• _Tasks to carry out_
(1) List every constitutional amendment and federal law that the text on the Ohio home-inspection lawsuit says the federal lawsuit claims surprise home inspections violate.
(2) From the text on the Ohio home-inspection lawsuit, write out word for word the passage that begins at the words "But here’s the" and stops after "warrantless home searches.".

• _Extracted text_
This week, the Supreme Court of Ohio dismissed our lawsuit asking the Court to protect Medicaid waiver recipients’ rights to home visits “at a time and place convenient for the individual” instead of having to endure unannounced warrantless home inspections. The Court’s ruling did not say whether unannounced home inspections are right or wrong. They simply said this particular kind of legal action wasn't the right path. The families and attorneys disagree. It’s frustrating, especially for families who want clear rules about what the government can and cannot do in our homes.


But here’s the good news: The Ohio Legislature just stepped in.


The Ohio General Assembly added new language to the state budget bill that tells SSAs (Service and Support Administrators) they must complete official training within 30 days of being hired and when they renew their certifications.


What’s in this training? We’ve reviewed it. And it says loud and clear:


  • People with developmental disabilities have the same legal, civil, and human rights as everyone else.

  • They have the right to privacy, dignity, and respectful treatment.

  • SSAs must report unsafe conditions to law enforcement or the MUI unit, not take matters into their own hands by conducting warrantless home searches.

  • SSAs must hold meetings where everyone feels comfortable, not surprise families by showing up unannounced and demanding entry.

  • People with disabilities have the right to control the type and intensity of their services.

  • “Humiliating or derogatory treatment” is never permitted.

  • SSAs must “create a supportive environment” and have a “positive attitude.”

  • SSAs must “keep arms uncrossed.”


This is the very training we quoted in our lawsuit. Now the state is making it mandatory for all SSAs. That’s a big step forward!


What This Means for Families

Even though the Court dismissed this case, the fight is not over. We are still moving forward with our federal lawsuit, which argues that surprise home inspections violate the Fourth Amendment (freedom from illegal searches), the Fourteenth Amendment (equal protection and due process), and violations of the Americans with Disabilities Act (ADA) and the Fair Housing Act (FHA).


We will also continue to advocate through community participation and litigation to protect the privacy and dignity of households where people with developmental disabilities live.


And here's something important to remember: No other government program treats people this way. Think about it:

  • If a family receives SNAP benefits (food assistance), government workers don’t show up unannounced at dinnertime, take notes on a clipboard, and search the pantry.

  • If a senior citizen uses Medicare, government workers don’t show up uninvited at the doctor’s office to sit in and watch the visit.


But for families like ours, just because our loved one has a developmental disability, DODD and some county boards think it’s okay to barge in to homes with no warning and no warrant.


That’s not okay. And we won’t stop until the law makes that clear.


One More Thing:

While this lawsuit was pending, Wood County Board of Developmental Disabilities Superintendent Brent Baer submitted a court filing that included the full home address of a young child with a disability, putting her in danger. This private health information had no place in a public court document, and the family had to take emergency legal action to get it removed. Thankfully, the Supreme Court of Ohio agreed and redacted the child’s home address, but this should never have happened in the first place. This case has made it clear that we need stronger protections, not just from surprise home inspections, but from harmful privacy violations too.

• _Excerpted records_

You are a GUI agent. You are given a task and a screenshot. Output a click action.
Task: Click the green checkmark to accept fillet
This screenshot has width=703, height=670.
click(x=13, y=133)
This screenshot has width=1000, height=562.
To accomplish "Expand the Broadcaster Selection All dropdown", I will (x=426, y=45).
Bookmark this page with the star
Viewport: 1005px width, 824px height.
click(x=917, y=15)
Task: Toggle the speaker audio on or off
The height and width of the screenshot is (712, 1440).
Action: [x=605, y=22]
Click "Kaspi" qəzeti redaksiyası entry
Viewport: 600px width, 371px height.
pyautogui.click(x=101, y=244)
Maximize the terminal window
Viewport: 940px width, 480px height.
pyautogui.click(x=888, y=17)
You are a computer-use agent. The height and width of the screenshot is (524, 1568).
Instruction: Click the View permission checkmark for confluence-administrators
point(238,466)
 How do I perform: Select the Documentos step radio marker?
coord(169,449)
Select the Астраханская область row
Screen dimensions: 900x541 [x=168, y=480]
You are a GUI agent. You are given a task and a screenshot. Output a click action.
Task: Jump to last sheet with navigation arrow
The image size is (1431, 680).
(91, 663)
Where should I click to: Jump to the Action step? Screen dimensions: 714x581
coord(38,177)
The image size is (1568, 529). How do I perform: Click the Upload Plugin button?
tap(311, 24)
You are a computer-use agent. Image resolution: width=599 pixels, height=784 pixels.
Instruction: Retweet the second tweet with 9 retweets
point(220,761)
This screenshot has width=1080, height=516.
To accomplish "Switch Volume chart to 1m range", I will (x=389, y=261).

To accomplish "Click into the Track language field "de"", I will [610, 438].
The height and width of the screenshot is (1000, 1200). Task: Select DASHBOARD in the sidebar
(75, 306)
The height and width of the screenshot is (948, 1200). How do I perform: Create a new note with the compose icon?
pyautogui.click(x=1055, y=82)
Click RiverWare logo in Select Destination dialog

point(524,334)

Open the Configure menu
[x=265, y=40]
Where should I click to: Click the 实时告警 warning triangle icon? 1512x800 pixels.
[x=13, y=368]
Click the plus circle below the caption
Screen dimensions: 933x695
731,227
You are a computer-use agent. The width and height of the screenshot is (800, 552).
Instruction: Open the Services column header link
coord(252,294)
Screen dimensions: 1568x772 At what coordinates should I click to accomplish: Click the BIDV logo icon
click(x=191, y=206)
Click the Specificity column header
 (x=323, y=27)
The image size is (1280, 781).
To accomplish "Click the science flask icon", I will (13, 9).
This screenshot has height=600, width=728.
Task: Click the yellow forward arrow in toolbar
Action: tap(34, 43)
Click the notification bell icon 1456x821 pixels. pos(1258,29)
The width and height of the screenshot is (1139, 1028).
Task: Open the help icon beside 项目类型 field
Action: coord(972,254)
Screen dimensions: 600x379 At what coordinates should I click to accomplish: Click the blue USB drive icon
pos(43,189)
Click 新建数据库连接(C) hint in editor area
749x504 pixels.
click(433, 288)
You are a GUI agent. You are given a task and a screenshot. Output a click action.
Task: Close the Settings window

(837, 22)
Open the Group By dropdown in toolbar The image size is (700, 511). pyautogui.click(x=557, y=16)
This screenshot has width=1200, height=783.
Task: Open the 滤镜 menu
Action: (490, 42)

• _Answers to the exercise_
(1)
- Fourth Amendment
- Fourteenth Amendment
- Americans with Disabilities Act (ADA)
- Fair Housing Act (FHA)

(2)
But here’s the good news: The Ohio Legislature just stepped in.


The Ohio General Assembly added new language to the state budget bill that tells SSAs (Service and Support Administrators) they must complete official training within 30 days of being hired and when they renew their certifications.


What’s in this training? We’ve reviewed it. And it says loud and clear:


  • People with developmental disabilities have the same legal, civil, and human rights as everyone else.

  • They have the right to privacy, dignity, and respectful treatment.

  • SSAs must report unsafe conditions to law enforcement or the MUI unit, not take matters into their own hands by conducting warrantless home searches.